There is a debate in this month's Creative Review on 'What is design for?'. The most interesting part is the tension designers feel about working for advertising (to earn money, where a lot of the creative energy is) and staying true to their vision/art. How do you manage to not sell out? One of the guys basically says that if you want your work to be seen and have an influence you have to get it in with the big players. But Rick Poyner (who I'm increasingly come to like - I am currently reading a collection of his essays called 'Obey The Giant') disagrees...
This idea of the person on the one hand at the margins having no influence and then the person in the corporate world who is making a difference because his work has an audience: I don't buy that dichotomy. When you look at the important cultural makers, not just designers, but photographers, film directors, cultural people, over and over they are people who are preserving a position of some kind of independence, being able to pursue their own direction, which produces work which is of immense cultural value.
Does it matter if their audience is small? I'm inclined to the contrary, the 3000 people who bought that product are engaged in a kind of cultural exploration which is the very stuff of self-education and growing as a human being. Smallness is not a barrier to significant, influential work. If, as a designer, you choose to position yourself there then you've got my support because it's culturally important - it's difficult, a struggle, but it's difficult to imagine a world that doesn't have those people - without them it would be a monoculture, full of people who shared mass experiences and ultimately it would stagnate. New ideas tend to originate in the margins where those makers are freest.

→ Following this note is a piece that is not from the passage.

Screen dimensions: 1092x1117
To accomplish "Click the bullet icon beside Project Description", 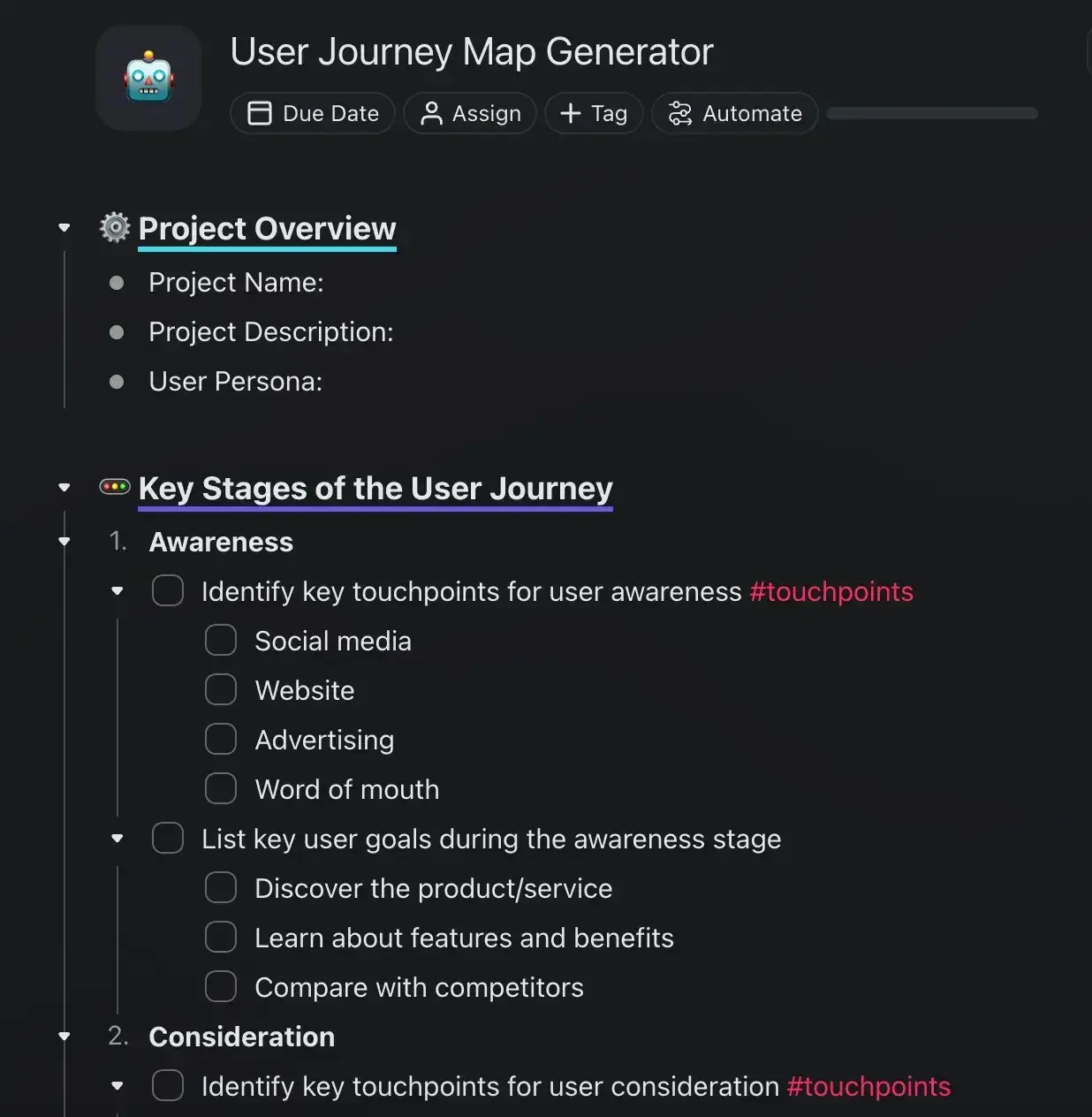I will pos(117,332).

Sounds like many a conversation that's been had in alternative worship over the years.... Read that last bit again but thinking about creating worship...
Smallness is not a barrier to significant, influential (worship). If, as a (curator of worship), you choose to position yourself there then you've got my support because it's culturally important - it's difficult, a struggle, but it's difficult to imagine a world that doesn't have those people - without them it would be a monoculture, full of people who shared mass experiences and ultimately it would stagnate. New ideas tend to originate in the margins where those makers are freest.